Search the entries below for the word "Collapse" and copy every line where it appears.

-------- Dataset

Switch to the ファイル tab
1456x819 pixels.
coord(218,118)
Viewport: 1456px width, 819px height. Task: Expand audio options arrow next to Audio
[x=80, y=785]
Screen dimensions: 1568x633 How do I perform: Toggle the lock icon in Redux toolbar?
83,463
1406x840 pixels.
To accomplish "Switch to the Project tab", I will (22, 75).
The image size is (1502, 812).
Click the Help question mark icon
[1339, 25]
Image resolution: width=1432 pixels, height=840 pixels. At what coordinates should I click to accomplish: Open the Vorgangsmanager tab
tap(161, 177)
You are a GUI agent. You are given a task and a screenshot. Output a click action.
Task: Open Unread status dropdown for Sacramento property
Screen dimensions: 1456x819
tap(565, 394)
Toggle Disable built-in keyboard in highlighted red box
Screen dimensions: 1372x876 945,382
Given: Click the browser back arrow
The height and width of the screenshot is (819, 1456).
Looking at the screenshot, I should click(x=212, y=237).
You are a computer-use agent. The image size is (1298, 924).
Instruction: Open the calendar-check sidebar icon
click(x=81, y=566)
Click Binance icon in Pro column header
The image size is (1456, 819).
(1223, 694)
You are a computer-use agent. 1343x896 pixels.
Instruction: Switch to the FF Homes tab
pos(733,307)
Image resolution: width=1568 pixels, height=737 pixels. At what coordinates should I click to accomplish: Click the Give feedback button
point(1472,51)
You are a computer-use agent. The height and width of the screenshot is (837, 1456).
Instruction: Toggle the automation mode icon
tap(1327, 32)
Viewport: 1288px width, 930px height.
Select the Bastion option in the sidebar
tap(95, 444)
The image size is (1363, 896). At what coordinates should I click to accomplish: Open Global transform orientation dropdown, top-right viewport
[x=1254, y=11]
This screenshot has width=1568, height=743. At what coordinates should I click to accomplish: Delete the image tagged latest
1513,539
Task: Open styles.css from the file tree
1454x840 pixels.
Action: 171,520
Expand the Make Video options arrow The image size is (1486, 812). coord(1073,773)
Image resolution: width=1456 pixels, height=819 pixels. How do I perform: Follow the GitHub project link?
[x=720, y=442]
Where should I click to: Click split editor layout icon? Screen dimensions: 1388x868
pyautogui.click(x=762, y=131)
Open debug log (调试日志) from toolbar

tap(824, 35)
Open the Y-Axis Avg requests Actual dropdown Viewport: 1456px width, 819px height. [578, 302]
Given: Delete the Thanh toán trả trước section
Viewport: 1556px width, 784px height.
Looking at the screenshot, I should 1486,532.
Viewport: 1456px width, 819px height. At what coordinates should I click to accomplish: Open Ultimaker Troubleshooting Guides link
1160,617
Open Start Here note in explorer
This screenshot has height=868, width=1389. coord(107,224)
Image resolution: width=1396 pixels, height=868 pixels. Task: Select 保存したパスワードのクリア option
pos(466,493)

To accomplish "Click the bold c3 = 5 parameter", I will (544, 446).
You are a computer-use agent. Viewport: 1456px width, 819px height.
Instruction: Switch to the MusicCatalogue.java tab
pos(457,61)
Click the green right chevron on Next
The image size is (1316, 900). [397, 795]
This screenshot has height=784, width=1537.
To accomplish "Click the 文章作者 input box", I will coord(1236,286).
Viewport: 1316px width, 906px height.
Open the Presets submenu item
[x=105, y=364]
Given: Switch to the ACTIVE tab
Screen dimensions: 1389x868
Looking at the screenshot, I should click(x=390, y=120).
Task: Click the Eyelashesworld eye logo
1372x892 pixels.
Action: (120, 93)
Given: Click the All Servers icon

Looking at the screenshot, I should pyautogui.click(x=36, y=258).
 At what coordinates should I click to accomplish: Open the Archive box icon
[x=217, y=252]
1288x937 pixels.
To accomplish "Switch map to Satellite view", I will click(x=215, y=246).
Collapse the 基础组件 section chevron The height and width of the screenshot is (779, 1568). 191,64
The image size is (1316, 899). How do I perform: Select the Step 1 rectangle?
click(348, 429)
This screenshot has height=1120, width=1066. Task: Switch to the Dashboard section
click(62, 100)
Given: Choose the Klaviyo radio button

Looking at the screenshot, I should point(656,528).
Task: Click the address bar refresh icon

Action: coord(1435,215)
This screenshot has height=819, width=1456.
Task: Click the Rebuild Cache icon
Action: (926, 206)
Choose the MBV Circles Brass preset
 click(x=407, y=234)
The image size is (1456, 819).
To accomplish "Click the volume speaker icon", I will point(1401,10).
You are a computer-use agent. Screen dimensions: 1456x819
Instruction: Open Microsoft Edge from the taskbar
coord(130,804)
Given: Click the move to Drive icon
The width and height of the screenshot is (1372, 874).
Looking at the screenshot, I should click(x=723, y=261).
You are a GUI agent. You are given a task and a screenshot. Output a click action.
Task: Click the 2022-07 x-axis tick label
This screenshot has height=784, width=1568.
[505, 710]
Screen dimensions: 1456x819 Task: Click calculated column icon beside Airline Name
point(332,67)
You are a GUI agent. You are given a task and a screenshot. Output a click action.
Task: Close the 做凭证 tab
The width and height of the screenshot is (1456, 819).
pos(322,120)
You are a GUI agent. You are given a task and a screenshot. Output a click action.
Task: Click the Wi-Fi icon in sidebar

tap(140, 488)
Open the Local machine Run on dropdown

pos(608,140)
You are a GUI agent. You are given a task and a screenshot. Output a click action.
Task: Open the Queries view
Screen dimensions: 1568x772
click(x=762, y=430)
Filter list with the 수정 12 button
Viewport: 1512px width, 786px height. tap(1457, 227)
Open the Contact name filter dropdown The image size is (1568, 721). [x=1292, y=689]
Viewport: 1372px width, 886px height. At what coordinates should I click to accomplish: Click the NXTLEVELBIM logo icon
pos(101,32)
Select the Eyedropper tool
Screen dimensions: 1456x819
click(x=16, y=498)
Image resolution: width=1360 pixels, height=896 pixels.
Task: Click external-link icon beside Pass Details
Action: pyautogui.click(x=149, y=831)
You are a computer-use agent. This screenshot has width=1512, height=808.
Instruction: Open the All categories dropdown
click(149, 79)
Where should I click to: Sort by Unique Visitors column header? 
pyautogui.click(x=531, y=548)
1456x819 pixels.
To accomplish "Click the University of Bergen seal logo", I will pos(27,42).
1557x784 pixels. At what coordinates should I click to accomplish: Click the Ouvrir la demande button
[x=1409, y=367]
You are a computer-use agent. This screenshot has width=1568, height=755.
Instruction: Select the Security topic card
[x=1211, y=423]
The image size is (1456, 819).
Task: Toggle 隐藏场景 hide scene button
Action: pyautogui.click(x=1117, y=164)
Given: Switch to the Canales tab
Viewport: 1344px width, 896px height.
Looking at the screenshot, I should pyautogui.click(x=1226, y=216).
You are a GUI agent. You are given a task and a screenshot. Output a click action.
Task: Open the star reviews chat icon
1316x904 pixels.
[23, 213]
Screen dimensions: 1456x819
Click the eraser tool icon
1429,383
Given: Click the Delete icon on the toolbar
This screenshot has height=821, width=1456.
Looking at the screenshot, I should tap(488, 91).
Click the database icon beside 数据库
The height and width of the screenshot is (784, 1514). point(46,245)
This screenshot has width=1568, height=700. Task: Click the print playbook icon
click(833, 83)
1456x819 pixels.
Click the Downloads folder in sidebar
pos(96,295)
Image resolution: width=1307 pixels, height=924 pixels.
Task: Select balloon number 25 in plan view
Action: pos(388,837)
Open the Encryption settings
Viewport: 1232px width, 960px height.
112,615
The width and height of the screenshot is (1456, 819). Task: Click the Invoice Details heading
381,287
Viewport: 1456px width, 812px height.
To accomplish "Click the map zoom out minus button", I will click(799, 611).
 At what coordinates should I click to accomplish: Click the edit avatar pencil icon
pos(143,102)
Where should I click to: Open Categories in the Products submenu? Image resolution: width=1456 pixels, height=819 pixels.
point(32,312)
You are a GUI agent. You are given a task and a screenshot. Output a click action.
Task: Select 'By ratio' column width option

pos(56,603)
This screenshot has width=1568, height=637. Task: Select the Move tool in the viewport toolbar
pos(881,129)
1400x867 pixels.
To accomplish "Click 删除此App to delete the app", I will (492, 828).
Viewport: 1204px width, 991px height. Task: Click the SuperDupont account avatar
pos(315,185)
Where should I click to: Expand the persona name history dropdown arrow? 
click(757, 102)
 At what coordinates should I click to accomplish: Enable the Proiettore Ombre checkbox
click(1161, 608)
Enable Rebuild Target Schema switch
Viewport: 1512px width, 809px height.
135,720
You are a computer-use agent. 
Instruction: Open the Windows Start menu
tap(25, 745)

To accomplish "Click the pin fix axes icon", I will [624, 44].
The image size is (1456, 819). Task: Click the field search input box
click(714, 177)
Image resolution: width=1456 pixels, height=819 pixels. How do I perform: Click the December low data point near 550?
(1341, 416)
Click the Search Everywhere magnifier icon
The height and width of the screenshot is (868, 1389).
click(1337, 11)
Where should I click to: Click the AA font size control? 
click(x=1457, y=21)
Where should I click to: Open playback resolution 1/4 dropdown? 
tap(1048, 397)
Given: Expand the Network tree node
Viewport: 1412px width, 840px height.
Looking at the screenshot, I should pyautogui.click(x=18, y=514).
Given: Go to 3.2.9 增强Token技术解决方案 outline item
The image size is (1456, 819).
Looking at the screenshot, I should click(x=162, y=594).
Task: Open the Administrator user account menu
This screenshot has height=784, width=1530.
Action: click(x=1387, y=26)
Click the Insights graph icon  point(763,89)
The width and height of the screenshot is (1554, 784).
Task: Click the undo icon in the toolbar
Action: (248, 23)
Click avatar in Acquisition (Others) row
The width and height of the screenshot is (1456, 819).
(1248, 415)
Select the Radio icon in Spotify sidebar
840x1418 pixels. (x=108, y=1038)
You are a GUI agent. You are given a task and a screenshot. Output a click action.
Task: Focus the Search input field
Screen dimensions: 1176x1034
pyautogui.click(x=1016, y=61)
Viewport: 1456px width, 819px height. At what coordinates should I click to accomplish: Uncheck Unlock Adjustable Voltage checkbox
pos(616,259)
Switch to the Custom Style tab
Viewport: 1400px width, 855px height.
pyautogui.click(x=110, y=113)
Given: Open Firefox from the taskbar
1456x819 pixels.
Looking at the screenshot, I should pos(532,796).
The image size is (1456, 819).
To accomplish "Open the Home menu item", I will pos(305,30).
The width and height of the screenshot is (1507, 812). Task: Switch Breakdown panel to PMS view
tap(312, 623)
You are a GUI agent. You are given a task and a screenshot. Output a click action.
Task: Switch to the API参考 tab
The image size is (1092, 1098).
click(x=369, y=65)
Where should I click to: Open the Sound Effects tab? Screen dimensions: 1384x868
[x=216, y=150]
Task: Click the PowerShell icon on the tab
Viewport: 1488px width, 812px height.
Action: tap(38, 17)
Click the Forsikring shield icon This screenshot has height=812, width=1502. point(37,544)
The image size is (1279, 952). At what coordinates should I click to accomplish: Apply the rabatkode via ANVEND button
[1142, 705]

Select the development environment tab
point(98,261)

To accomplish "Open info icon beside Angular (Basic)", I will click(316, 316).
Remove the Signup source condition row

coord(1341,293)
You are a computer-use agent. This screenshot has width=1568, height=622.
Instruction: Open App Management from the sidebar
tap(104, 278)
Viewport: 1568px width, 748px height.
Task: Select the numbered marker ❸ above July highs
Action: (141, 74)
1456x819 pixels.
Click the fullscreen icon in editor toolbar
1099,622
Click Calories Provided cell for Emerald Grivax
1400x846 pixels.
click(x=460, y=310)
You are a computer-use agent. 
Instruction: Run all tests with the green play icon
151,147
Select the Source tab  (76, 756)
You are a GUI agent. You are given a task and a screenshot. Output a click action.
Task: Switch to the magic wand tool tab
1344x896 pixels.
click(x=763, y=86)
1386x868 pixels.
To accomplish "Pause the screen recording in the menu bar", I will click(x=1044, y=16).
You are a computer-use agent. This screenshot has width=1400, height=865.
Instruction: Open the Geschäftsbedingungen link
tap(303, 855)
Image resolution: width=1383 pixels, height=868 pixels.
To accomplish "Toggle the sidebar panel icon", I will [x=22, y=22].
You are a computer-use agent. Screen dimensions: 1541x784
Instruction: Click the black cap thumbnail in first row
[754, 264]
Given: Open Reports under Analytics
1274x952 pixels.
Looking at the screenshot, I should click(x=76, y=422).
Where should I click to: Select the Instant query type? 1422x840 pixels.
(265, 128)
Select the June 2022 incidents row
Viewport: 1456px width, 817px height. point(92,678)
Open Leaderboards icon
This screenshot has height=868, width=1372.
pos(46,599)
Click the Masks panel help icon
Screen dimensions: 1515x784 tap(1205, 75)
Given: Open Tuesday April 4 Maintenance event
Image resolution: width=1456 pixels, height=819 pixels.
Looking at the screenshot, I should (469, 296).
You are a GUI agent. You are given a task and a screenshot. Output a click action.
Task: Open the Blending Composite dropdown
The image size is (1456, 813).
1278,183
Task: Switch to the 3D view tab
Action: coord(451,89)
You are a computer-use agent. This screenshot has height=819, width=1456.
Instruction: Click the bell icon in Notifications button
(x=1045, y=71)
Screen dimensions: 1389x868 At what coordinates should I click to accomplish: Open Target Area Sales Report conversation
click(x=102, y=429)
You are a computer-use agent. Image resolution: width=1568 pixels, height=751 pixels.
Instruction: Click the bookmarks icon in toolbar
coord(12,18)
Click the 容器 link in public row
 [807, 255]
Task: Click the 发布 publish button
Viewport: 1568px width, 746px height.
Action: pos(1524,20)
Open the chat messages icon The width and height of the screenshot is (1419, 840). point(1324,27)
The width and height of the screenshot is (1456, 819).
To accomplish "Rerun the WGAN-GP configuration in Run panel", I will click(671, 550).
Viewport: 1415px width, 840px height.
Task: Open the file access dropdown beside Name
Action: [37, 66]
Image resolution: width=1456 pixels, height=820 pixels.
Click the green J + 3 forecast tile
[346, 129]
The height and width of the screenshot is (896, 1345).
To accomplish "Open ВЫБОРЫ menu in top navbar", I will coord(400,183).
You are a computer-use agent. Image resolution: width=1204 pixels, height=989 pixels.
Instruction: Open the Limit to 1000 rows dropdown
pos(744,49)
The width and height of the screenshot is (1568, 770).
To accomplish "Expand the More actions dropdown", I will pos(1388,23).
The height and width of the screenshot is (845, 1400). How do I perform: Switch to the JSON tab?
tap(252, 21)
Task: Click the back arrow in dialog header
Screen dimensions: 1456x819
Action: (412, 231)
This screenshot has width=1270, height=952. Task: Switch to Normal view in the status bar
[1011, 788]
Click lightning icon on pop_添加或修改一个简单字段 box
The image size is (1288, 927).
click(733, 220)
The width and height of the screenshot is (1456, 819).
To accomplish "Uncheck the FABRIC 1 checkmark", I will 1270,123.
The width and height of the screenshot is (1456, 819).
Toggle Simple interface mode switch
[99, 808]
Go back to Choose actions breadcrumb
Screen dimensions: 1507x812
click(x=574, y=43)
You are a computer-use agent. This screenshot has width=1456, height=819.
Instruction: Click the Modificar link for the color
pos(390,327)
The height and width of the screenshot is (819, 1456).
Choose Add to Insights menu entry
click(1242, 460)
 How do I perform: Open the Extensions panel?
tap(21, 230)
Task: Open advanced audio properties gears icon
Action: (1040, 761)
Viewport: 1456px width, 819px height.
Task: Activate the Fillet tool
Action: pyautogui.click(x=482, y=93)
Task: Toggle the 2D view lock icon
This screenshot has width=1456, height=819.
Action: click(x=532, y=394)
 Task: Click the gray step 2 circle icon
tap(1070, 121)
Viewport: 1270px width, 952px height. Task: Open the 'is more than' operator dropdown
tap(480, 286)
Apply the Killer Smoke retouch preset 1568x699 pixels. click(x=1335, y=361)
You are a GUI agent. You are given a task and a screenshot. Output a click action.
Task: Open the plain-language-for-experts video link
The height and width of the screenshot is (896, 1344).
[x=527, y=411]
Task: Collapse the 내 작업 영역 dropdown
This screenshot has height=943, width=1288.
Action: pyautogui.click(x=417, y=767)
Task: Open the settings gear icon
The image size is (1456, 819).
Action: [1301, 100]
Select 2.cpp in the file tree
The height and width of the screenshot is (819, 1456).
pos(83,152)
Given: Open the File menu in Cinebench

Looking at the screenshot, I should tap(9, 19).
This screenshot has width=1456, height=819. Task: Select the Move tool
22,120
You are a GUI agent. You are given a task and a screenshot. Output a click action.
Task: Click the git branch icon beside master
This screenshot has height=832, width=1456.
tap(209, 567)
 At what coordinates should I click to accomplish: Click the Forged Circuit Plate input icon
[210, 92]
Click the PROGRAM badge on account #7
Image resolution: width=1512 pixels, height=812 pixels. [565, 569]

----------------

§ Written reply
Collapse the 基础组件 section chevron The height and width of the screenshot is (779, 1568). 191,64
Task: Collapse the 내 작업 영역 dropdown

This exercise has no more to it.